§ **Task**
An exact copy of the lines of the listing below between the "Select the Yoke Part No. header" line and the "the 84.77 Enron" line, both included, is the whole answer; please omit the pictures.

§ **Data section**
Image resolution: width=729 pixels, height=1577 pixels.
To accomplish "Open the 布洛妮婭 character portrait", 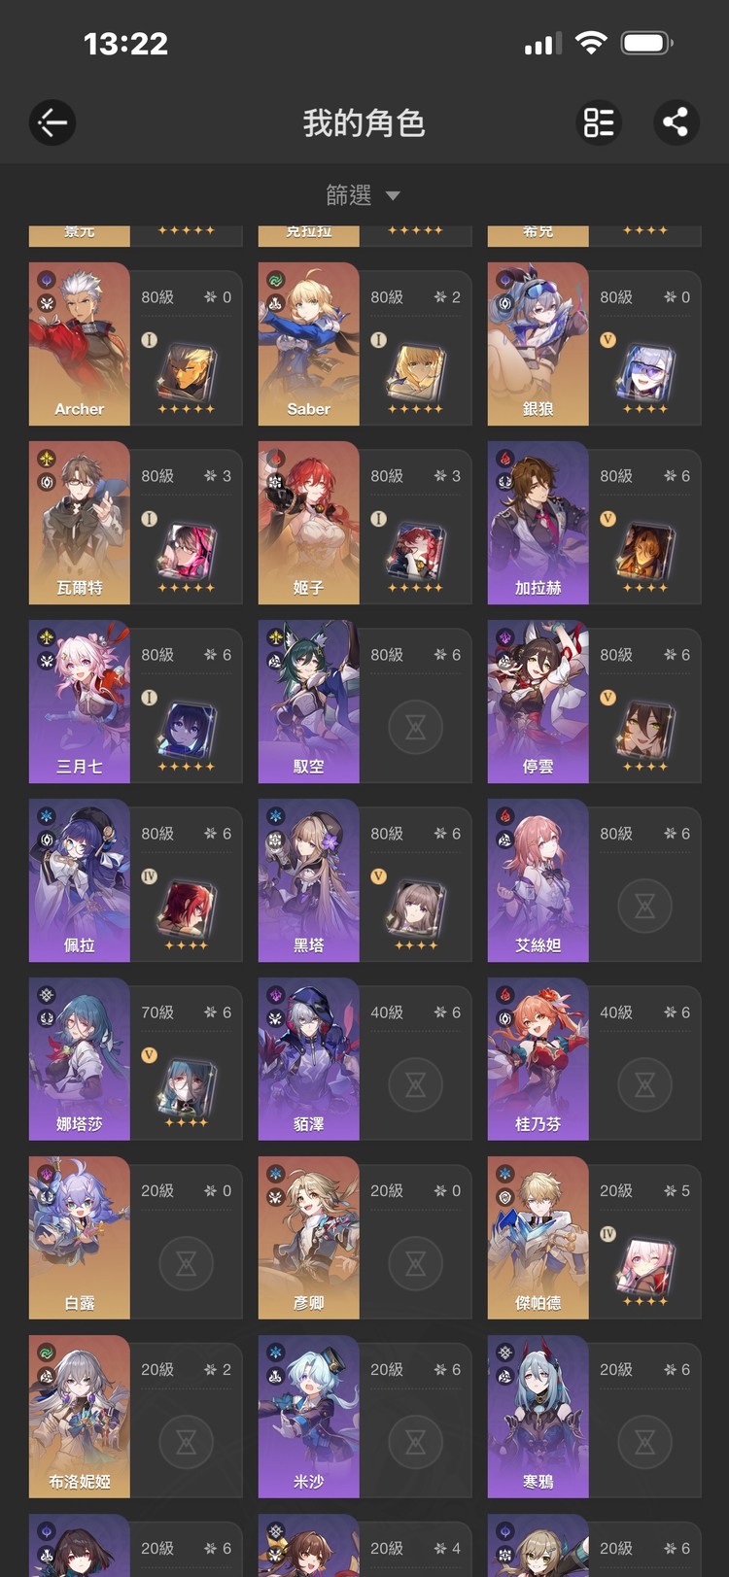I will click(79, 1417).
...
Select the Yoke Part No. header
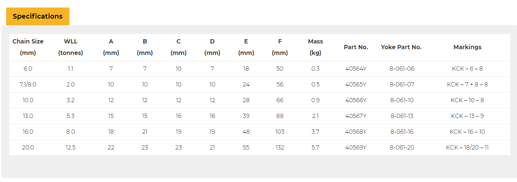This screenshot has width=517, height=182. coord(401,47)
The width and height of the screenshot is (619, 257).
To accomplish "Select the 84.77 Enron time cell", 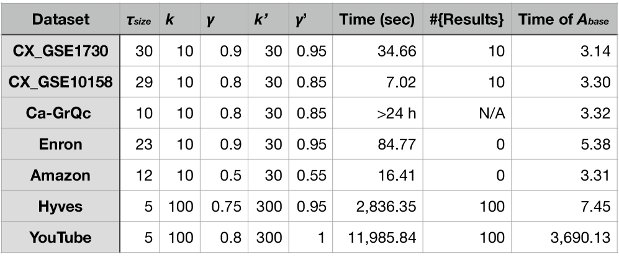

§ **Reply**
Select the Yoke Part No. header
This screenshot has width=517, height=182. coord(401,47)
The width and height of the screenshot is (619, 257).
To accomplish "Select the 84.77 Enron time cell", 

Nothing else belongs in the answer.